Developers Ask Solem and Vineet Goel explained that the Python 3 library was inspired by Kafka Streams and leverages recent updates to the language along with the new AsyncIO module to provide high performance asynchronous I/O.
“Unlike most stream processing frameworks, Faust does not use a DSL,” Solem and Goel wrote in a post. “Instead it provides stream processing as a Python library so you can reuse the tools you already use when stream processing. Anyone already familiar with Python programming will find it familiar and intuitive to use. We built Faust as a library that you can drop into any existing Python code, with support for all the libraries and frameworks that you like to use. Further, there is no need for resource managers such as Yarn or Mesos, deploy your application the way you already prefer.”
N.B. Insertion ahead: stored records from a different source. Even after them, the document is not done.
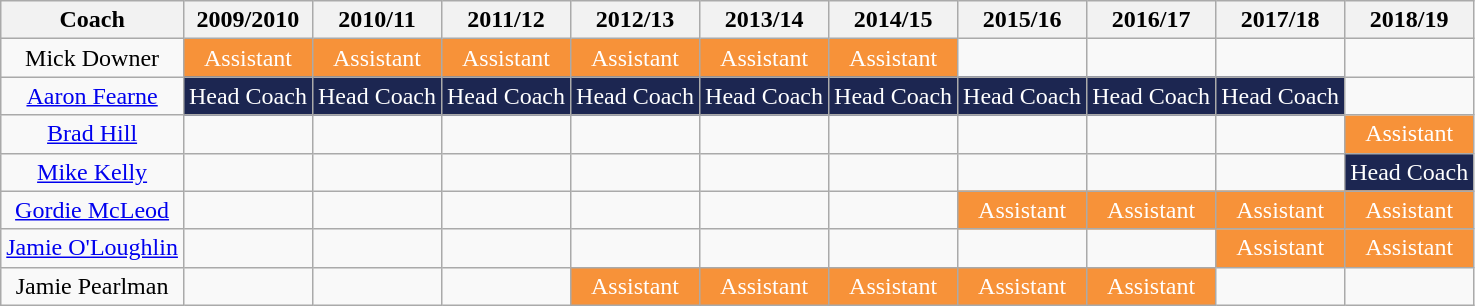
Brad Hill (92, 134)
2017/18 (1280, 20)
2011/12 (506, 20)
Mike Kelly (92, 172)
2009/2010 (248, 20)
Jamie O'Loughlin (92, 248)
2015/16 (1022, 20)
2016/17 (1152, 20)
2018/19 (1410, 20)
2012/13 (636, 20)
Jamie Pearlman (92, 286)
Mick Downer (92, 58)
Coach (92, 20)
2010/11 (376, 20)
2014/15 (894, 20)
Aaron Fearne (92, 96)
2013/14 (764, 20)
Gordie McLeod (92, 210)
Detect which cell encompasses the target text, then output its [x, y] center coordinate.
The developers say that they designed the tool to be easy-to-implement in any Python project and hope that its succinct source code will be a valuable learning tool for developers who want to learn more about how systems like Kafka Streams operate.
The tool has spread rapidly through Robinhood, according to the developers and the company’s teams have found uses for it including:
- Risk and fraud detection
- Ad tracking
- Order execution quality monitoring
- Distributed streaming of databases across Robinhood
- Robinhood Feed (chat feed on the cryptocurrency pages)
- Event logging pipelines
- News aggregation and tagging
“We plan on adding a lot more features in the future,” the developers wrote. “The most interesting planned feature is the ‘exactly once’ semantics recently introduced by Kafka.”